Work order: Retype exactly the lines from the one that contains "Click the 17 Jun 2020 date label" through the end of the listing, both included, but not the pictures.
◇ ◇ ◇ ◇ ◇ ◇ ◇
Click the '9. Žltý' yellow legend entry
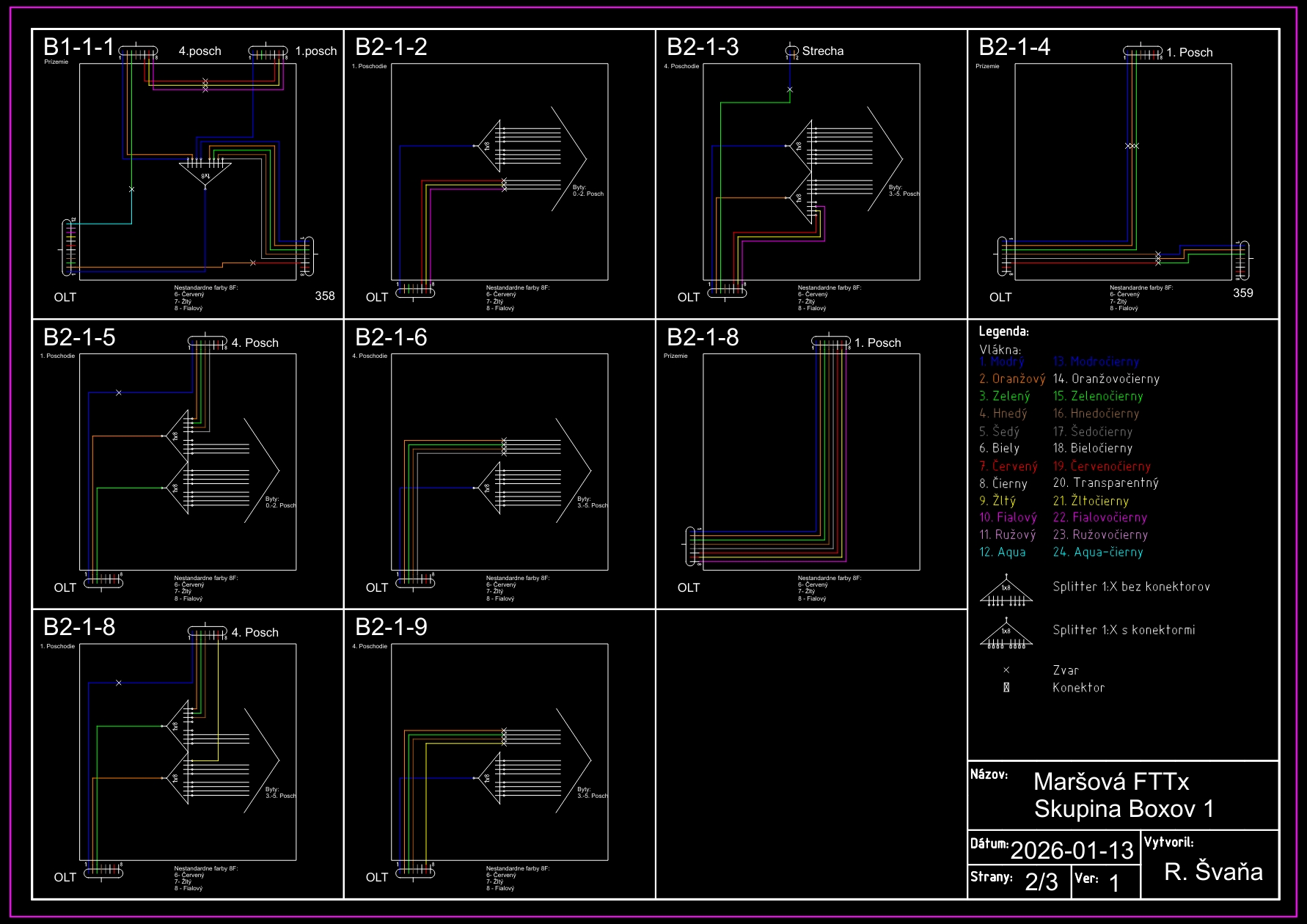This screenshot has width=1307, height=924. (997, 501)
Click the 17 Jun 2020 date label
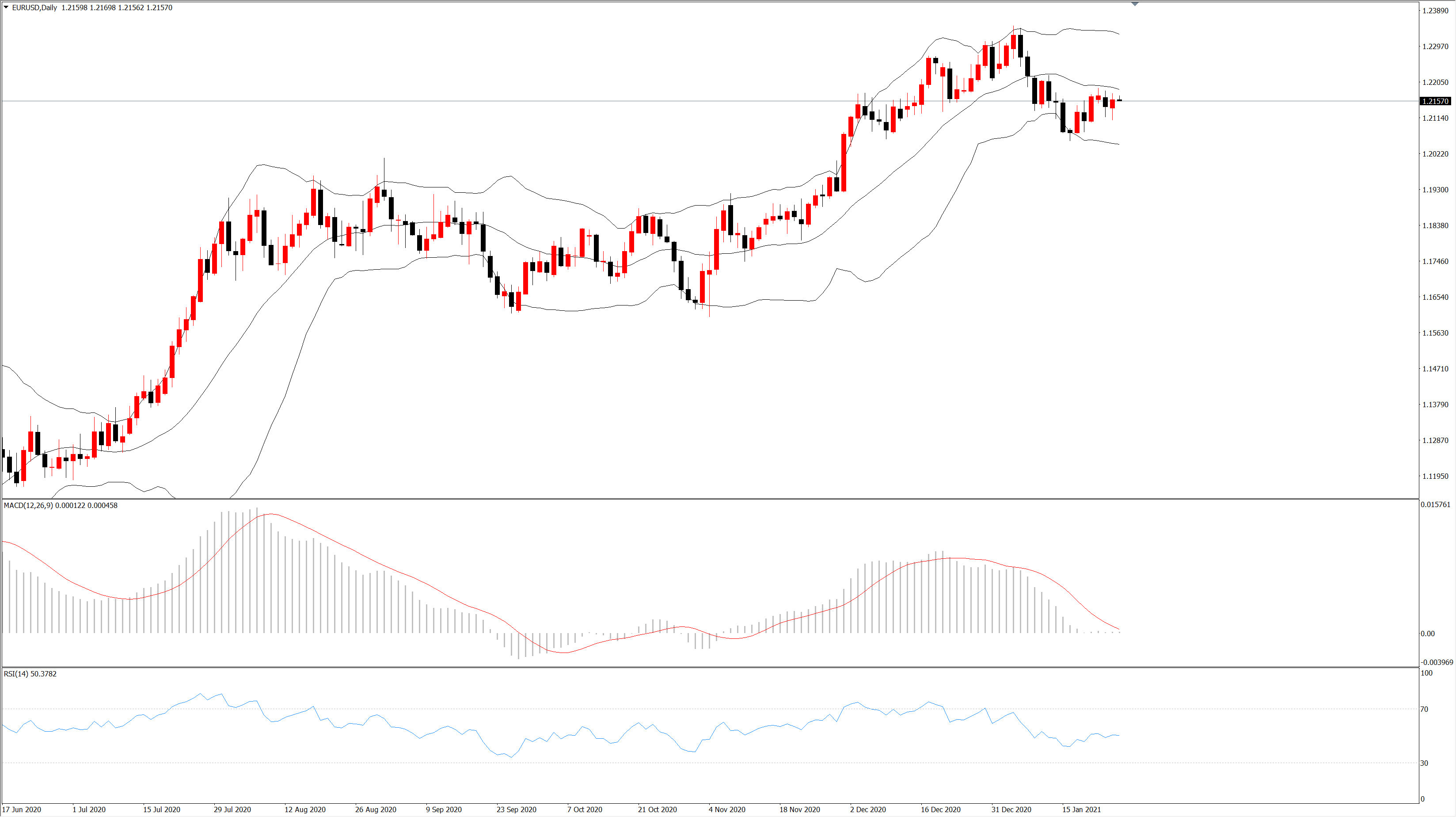The height and width of the screenshot is (817, 1456). (x=22, y=809)
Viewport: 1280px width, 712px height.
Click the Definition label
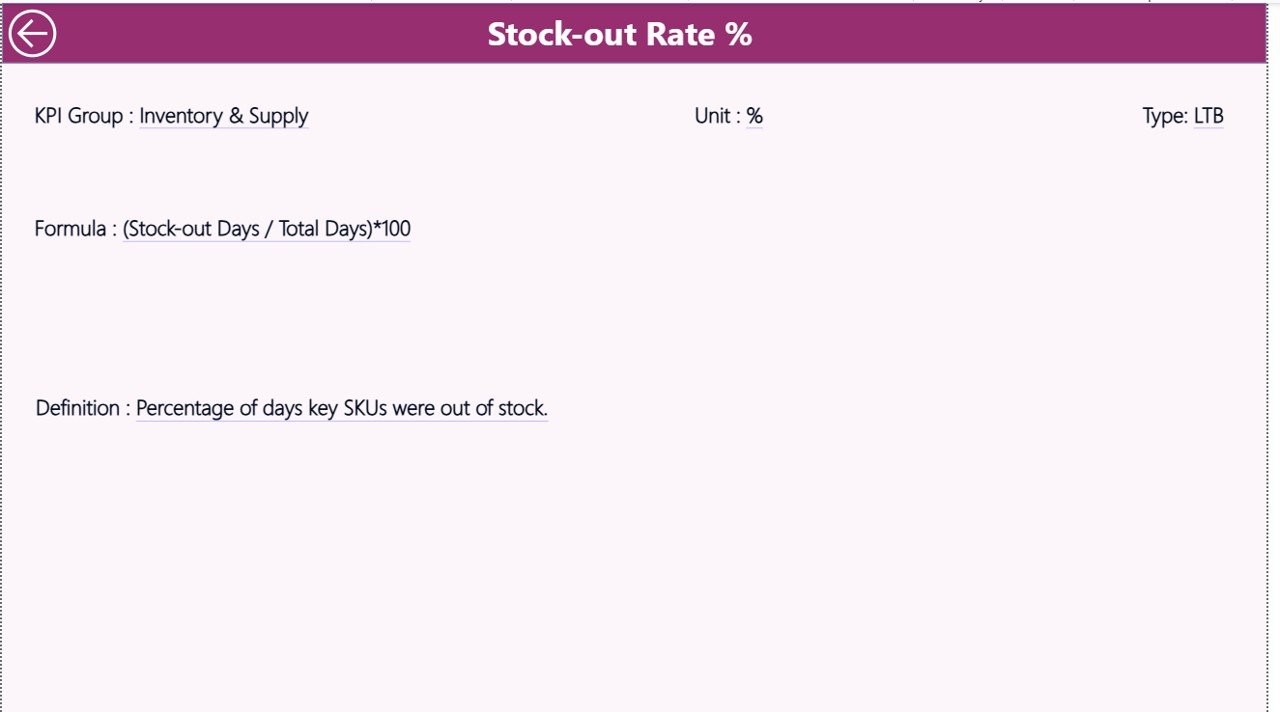tap(80, 408)
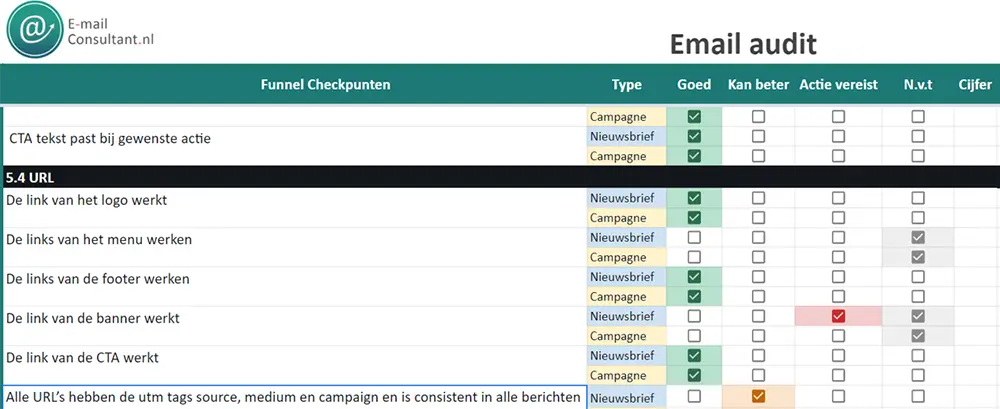Select the 'De link van de banner werkt' cell

(x=295, y=326)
◇ ◇ ◇ ◇ ◇ ◇ ◇
Solution:
Click the 17 Jun 2020 date label
The height and width of the screenshot is (817, 1456). (x=22, y=809)
Viewport: 1280px width, 712px height.
Click the Definition label
tap(80, 408)
Select the 'De link van de banner werkt' cell

(x=295, y=326)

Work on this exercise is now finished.